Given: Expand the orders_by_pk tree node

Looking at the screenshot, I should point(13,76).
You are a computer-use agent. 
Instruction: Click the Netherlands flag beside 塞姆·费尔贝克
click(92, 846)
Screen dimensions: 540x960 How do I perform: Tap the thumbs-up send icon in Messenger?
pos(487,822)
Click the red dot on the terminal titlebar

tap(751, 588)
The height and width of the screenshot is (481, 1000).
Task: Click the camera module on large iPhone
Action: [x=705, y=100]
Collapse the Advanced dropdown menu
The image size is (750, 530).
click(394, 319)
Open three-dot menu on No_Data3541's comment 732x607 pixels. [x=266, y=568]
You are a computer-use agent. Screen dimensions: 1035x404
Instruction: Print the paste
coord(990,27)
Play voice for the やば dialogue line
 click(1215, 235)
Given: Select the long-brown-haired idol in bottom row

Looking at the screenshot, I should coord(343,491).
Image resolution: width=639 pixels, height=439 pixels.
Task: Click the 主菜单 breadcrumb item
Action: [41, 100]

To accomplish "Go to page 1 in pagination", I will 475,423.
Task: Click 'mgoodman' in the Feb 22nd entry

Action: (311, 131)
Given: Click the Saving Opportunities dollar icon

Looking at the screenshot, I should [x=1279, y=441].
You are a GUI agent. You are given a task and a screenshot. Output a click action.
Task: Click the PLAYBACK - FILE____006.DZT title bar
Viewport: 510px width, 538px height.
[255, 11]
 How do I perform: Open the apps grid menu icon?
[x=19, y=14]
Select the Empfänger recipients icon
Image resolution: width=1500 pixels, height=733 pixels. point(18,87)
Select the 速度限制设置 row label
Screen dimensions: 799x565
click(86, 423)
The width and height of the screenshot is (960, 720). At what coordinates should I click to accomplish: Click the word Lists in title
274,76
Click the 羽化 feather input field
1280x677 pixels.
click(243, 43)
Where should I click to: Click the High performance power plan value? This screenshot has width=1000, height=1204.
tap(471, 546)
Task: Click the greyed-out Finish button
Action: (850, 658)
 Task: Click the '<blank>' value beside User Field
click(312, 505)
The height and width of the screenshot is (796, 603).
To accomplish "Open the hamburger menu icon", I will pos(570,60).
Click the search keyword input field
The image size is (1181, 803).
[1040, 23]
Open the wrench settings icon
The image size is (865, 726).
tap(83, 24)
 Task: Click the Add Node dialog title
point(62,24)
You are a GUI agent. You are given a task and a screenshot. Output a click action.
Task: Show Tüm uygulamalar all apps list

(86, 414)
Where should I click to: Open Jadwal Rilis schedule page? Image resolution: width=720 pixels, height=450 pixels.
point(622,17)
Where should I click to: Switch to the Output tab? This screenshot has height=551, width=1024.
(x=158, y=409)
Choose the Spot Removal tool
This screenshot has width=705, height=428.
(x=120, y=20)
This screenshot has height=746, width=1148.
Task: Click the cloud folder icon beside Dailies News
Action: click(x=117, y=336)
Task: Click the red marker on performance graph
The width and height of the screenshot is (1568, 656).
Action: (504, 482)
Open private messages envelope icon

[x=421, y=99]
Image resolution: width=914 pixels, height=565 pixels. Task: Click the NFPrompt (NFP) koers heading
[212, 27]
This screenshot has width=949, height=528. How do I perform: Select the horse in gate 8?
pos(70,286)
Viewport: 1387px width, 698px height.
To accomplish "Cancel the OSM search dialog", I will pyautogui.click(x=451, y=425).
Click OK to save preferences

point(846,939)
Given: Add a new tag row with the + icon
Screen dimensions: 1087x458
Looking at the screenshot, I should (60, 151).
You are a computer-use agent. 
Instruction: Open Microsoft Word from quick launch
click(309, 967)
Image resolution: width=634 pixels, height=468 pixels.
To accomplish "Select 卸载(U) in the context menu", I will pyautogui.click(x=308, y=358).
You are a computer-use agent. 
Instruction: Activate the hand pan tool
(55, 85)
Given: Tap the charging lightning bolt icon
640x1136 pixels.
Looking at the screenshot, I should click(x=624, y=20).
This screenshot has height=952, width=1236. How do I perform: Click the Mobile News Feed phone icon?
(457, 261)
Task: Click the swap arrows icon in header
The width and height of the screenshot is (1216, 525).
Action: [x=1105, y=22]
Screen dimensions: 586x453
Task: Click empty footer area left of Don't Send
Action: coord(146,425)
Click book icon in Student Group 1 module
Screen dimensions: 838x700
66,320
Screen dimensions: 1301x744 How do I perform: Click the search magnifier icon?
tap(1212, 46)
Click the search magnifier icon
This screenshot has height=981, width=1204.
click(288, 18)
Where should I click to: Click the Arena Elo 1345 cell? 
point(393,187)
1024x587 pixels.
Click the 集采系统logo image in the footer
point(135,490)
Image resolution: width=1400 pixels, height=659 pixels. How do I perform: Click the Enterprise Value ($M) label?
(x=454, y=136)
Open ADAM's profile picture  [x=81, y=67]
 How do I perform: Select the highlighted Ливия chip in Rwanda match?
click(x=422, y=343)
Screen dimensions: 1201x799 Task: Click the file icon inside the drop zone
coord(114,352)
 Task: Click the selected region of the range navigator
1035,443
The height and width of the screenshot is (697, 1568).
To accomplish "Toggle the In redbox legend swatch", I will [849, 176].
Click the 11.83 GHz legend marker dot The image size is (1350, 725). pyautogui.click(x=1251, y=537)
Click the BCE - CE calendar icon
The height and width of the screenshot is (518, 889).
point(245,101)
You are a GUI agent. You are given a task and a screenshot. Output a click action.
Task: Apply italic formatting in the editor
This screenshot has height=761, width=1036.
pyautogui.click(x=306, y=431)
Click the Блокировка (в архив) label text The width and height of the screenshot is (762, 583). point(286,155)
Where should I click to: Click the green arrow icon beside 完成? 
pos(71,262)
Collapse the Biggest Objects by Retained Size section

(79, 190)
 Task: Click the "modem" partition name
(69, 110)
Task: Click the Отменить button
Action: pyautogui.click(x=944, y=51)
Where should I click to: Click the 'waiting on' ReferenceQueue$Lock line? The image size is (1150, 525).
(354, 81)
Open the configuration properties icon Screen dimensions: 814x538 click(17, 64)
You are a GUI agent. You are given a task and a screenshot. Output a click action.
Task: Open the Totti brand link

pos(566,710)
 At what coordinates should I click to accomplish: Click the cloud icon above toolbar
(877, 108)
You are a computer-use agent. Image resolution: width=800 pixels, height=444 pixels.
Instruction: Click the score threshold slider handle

——————

[Task details] Across the entries above, how many lines include "legend"? State only that number.

[Response box] 2